Ca(2+)-Dependent Nuclear Export Mediated by Calreticulin

We have characterized a pathway for nuclear export of the glucocorticoid receptor (GR) in mammalian cells. This pathway involves the Ca(2+) -binding protein calreticulin (CRT), which directly contacts the DNA binding domain (DBD) of GR and facilitates its delivery from the nucleus to the cytoplasm. In the present study, we investigated the role of Ca(2+) in CRT-dependent export of GR. We found that removal of Ca(2+) from CRT inhibits its capacity to stimulate the nuclear export of GR in digitonin-permeabilized cells and that the inhibition is due to the failure of Ca(2+)-free CRT to bind the DBD. These effects are reversible, since DBD binding and nuclear export can be restored by Ca(2+) addition.

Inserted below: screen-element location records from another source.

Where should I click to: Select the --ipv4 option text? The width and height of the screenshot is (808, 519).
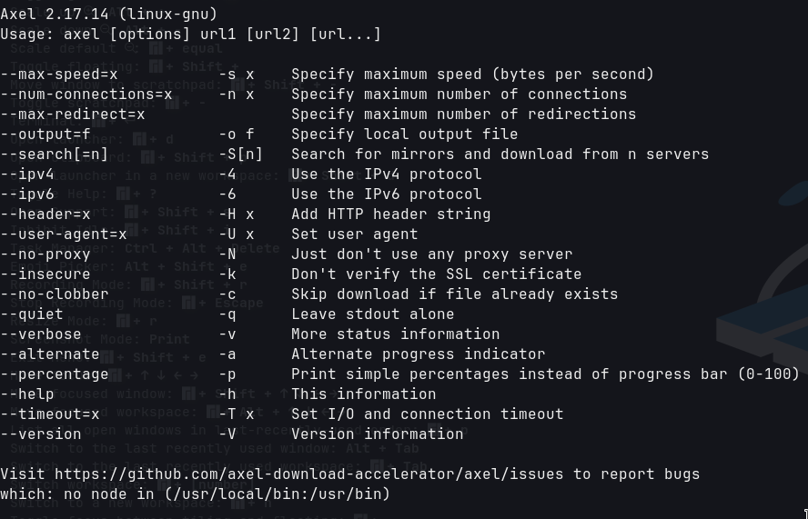(26, 175)
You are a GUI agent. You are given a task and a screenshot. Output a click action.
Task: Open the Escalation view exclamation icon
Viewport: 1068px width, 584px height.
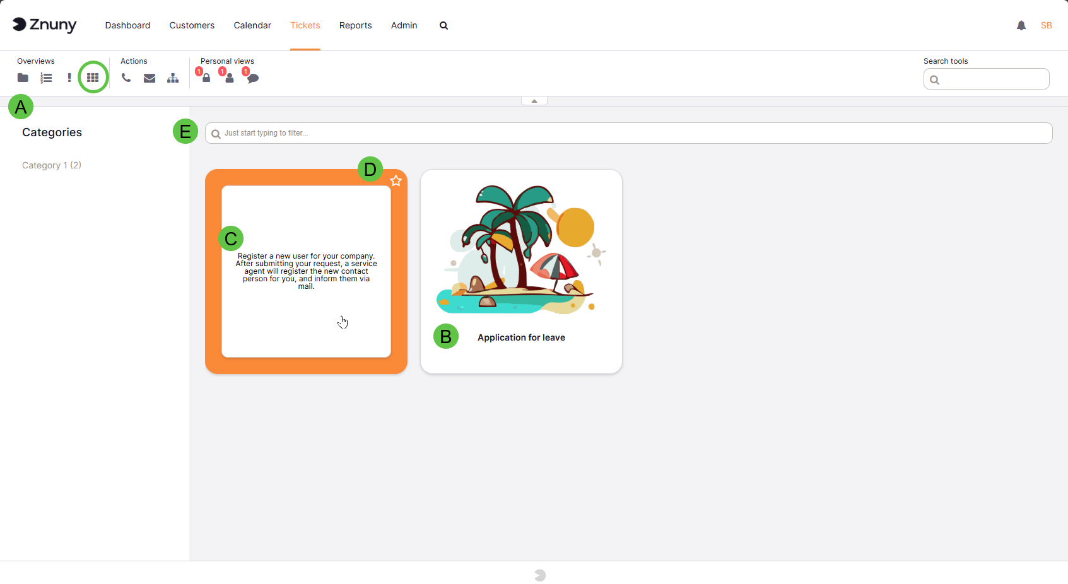tap(69, 78)
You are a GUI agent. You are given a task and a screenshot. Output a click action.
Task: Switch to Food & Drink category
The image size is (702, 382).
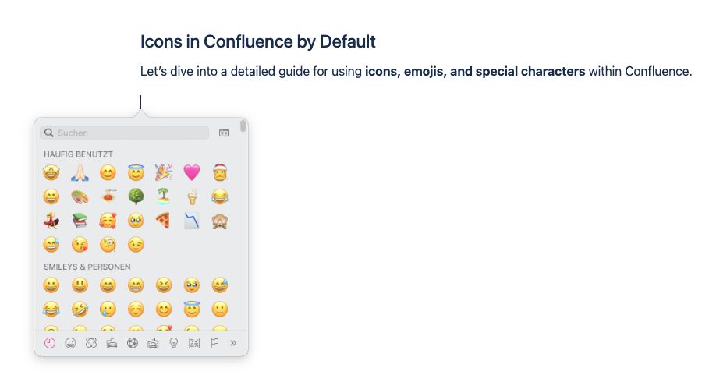click(112, 343)
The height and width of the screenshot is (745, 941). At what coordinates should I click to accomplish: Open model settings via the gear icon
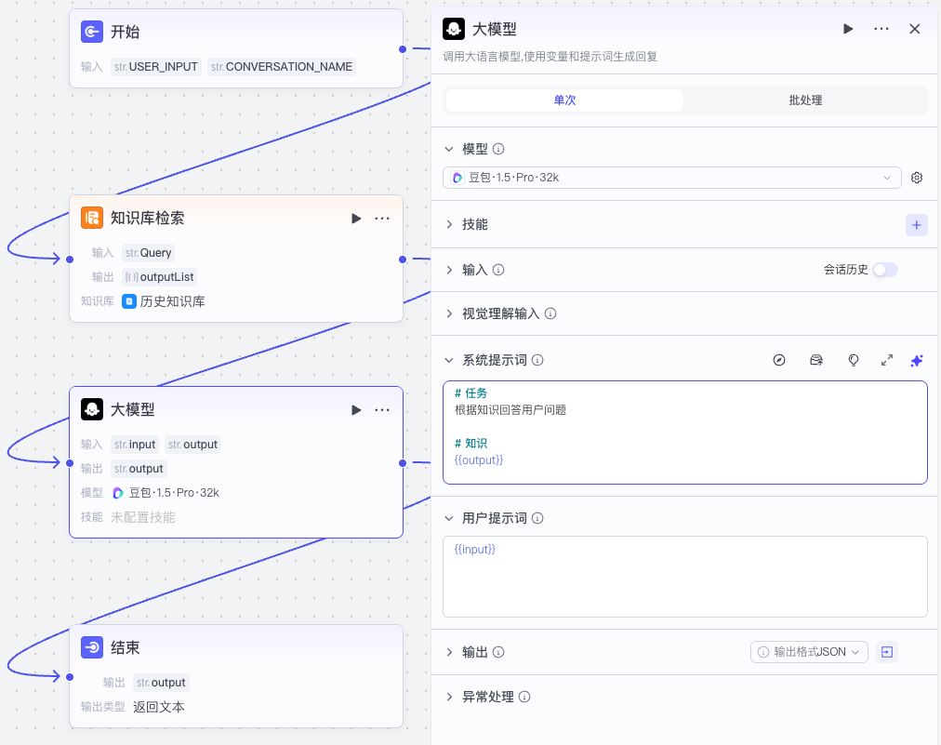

Depletion of intracellular Ca(2+) inhibits GR export in intact cells under conditions that do not inhibit other nuclear transport pathways, suggesting that there is a Ca(2+) requirement for GR export in vivo. We also found that the Ran GTPase is not required for GR export. These data show that the nuclear export pathway used by steroid hormone receptors such as GR is distinct from the Crm1 pathway. We suggest that signaling events that increase Ca(2+) could positively regulate CRT and inhibit GR function through nuclear export.